▶ **Your instructions**
Report every line in the records below that holds the word "SwagLeft".
Available records Block Start
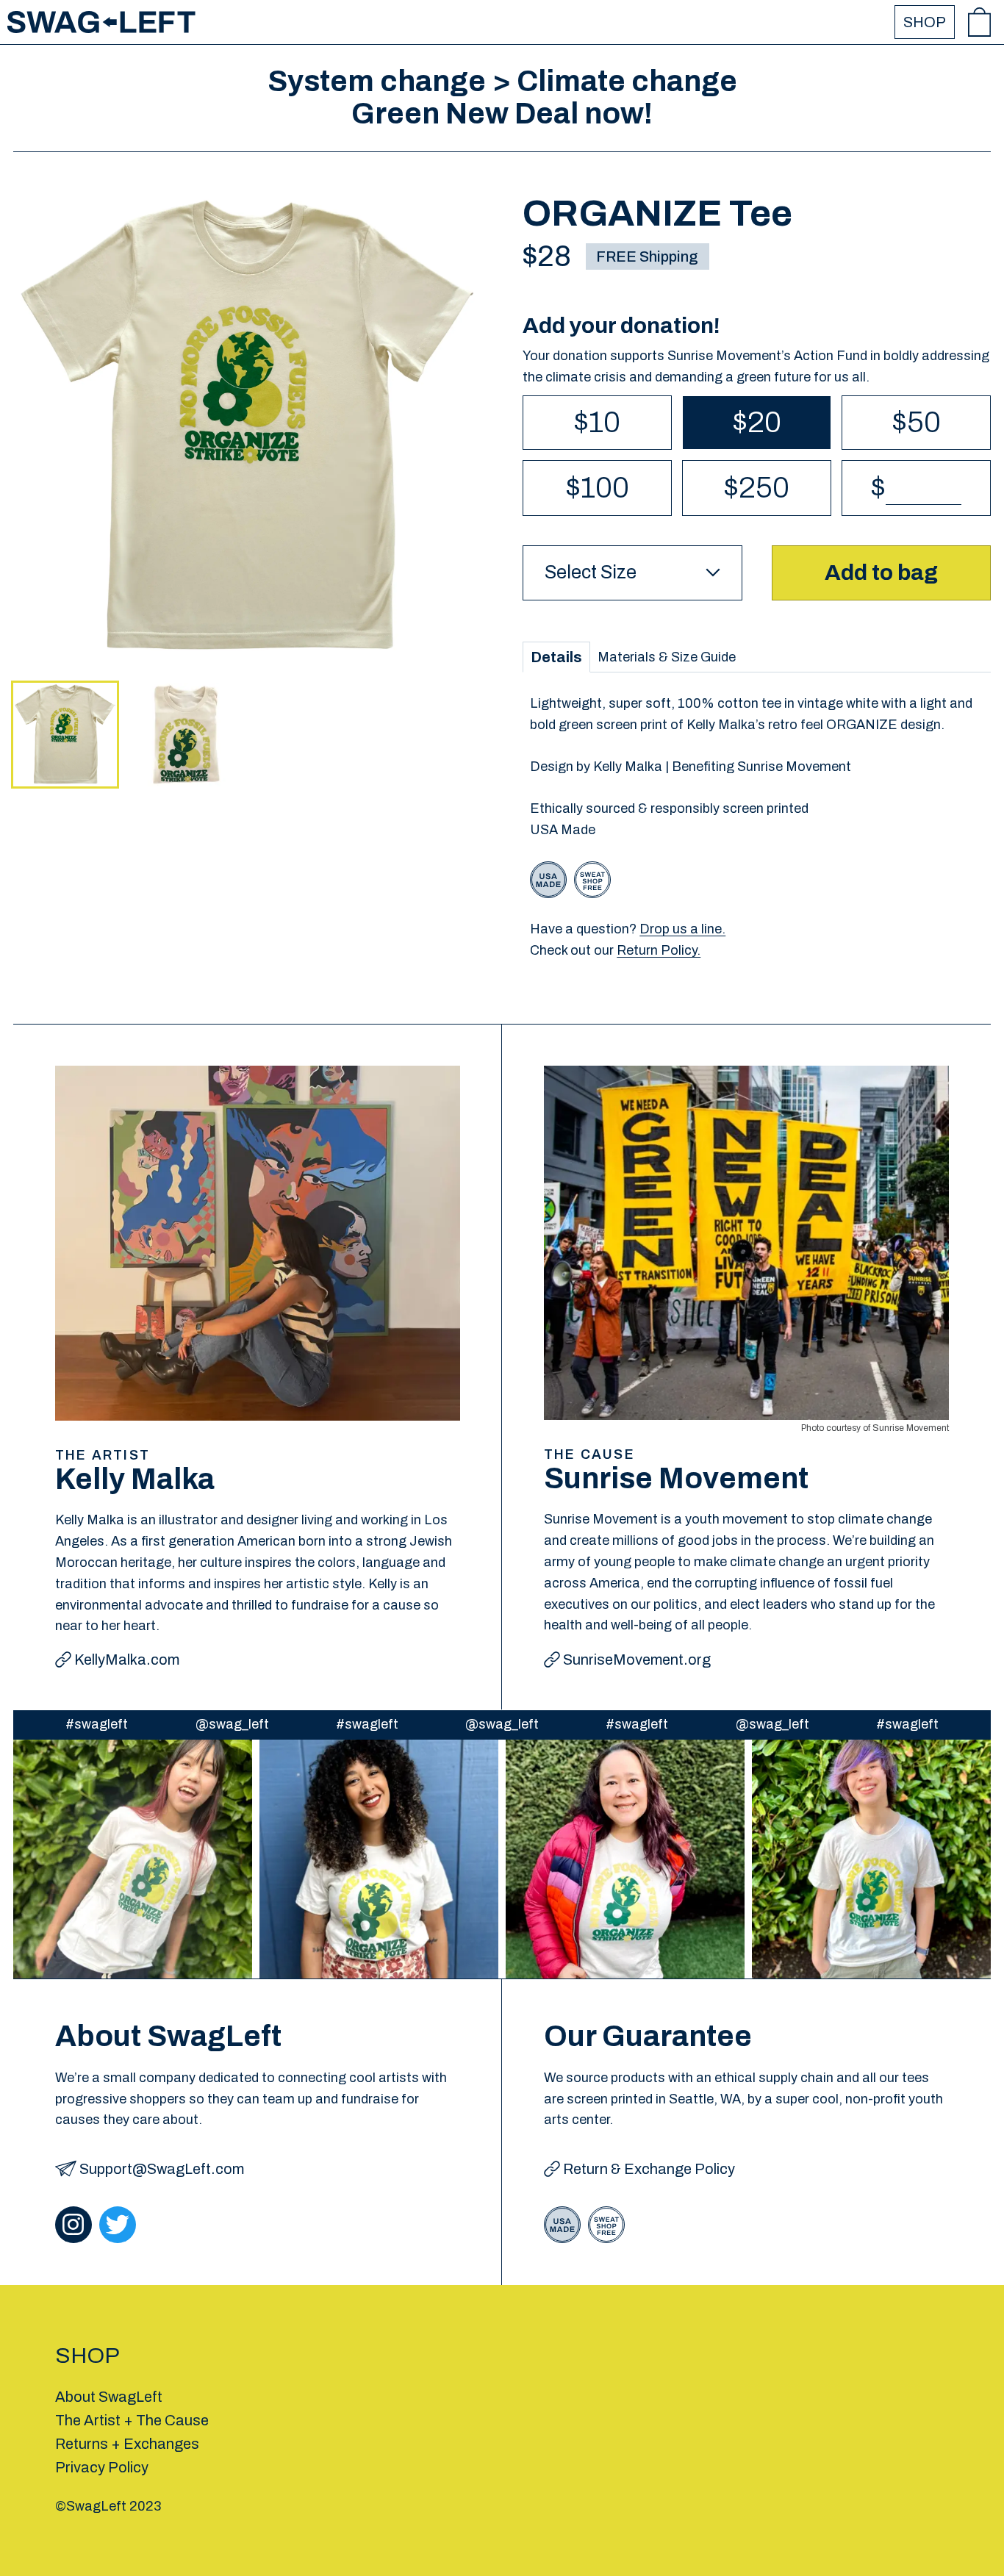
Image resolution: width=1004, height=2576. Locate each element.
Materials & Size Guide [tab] (667, 657)
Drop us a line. (682, 929)
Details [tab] (556, 657)
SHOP (924, 22)
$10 (597, 422)
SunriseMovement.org (637, 1659)
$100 (597, 487)
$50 (916, 422)
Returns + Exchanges (127, 2444)
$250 (756, 487)
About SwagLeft (108, 2397)
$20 (757, 422)
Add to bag (881, 572)
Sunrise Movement (910, 1428)
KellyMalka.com (126, 1659)
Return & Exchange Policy (649, 2169)
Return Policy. (658, 950)
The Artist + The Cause (132, 2420)
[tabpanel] (757, 827)
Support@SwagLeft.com (161, 2169)
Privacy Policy (101, 2467)
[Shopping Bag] (979, 22)
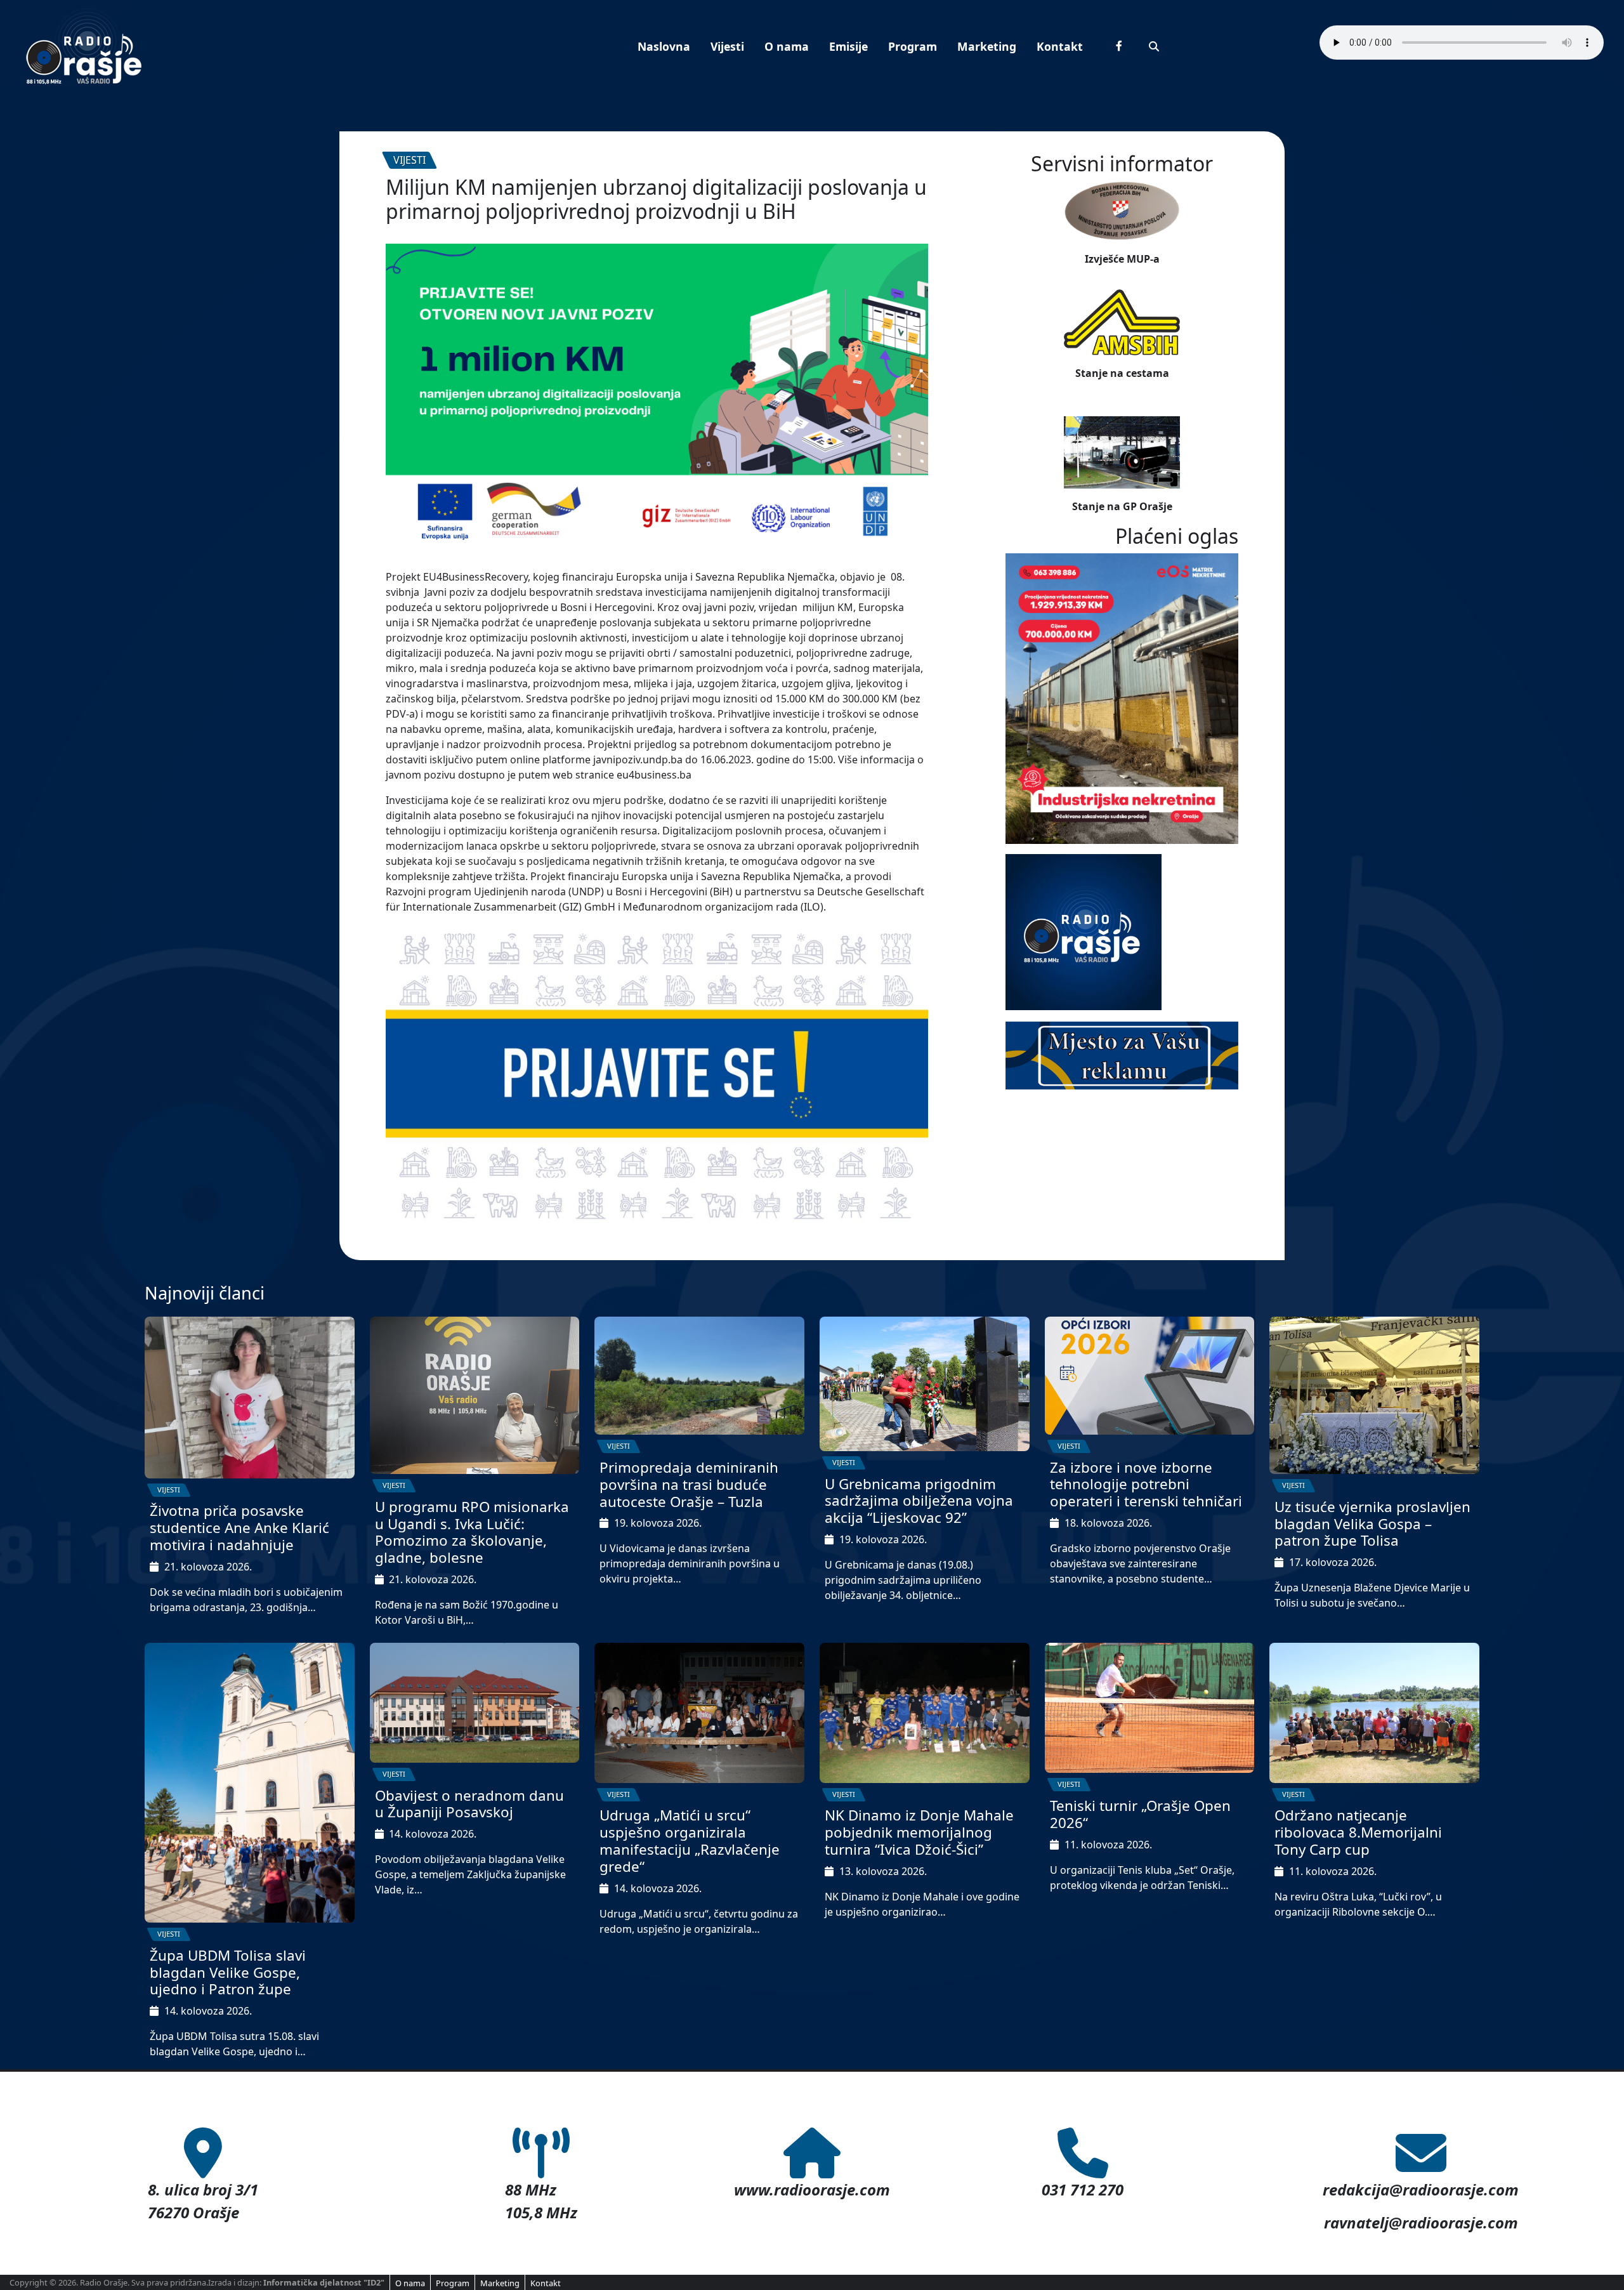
Available records Block End
▶ **Completed exercise**
About SwagLeft (108, 2397)
Support@SwagLeft.com (161, 2169)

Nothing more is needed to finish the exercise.